Calculate the delta coefficients from the Markov-like correlations.

The levels argument creates the correlations for the number of levels that there are. If a sequence is passed then this is expected to be a range of levels for the mlgp. Optionally, you can simply pass the number of levels as an integer and this will create the correlations up to that level.

By default the constant correlation of 1 is applied to every level if no correlation is provided. Note that the correlations only run to level \(L - 1\) as it denotes the correlation between that level and the one above. If a 'Real' value is provided, then this value is provided for every level in the multi-level correlations object.

Parameters:

  • levels (Union[Optional[Sequence[int]], int]) –

    The number of levels or a tuple of levels for the coefficients to be calculated for.

  • correlations (Union[MultiLevel[Real], Real], default: 1 ) –

    The Markov-like correlations between simulators at successive levels.

Returns:

  • MultiLevel[Real]:

    The delta coefficients calculated from the correlations across levels.

Source code in exauq/core/designers.py
def compute_delta_coefficients(
    levels: Union[Optional[Sequence[int]], int],
    correlations: Union[MultiLevel[Real], Real] = 1,
) -> MultiLevel[Real]:
    """Calculate the delta coefficients from the Markov-like correlations.

    The levels argument creates the correlations for the number of levels that there are. If a sequence is passed
    then this is expected to be a range of levels for the mlgp. Optionally, you can simply pass the number of levels
    as an integer and this will create the correlations up to that level.

    By default the constant correlation of 1 is applied to every level if no correlation is
    provided. Note that the correlations only run to level $L - 1$ as it denotes the correlation
    between that level and the one above. If a 'Real' value is provided, then this value is provided
    for every level in the multi-level correlations object.

> Provided material

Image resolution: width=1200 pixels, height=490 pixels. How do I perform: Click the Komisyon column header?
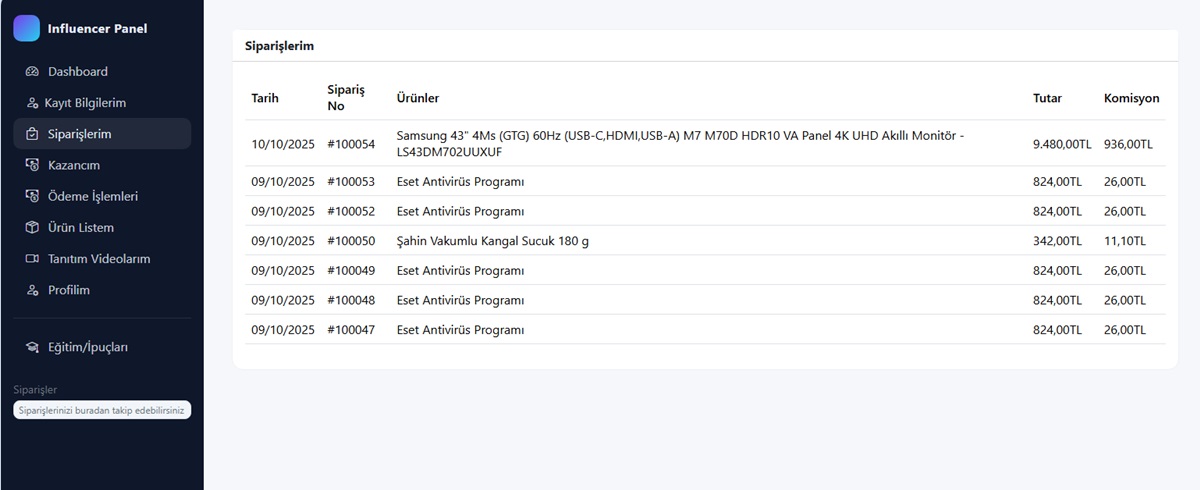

> Task brief
Can you repeat the section of the delta coefficients documentation from "The number of levels or" up to and including "at successive levels.", word for word?

> Answer to this exercise
The number of levels or a tuple of levels for the coefficients to be calculated for.

  • correlations (Union[MultiLevel[Real], Real], default: 1 ) –

    The Markov-like correlations between simulators at successive levels.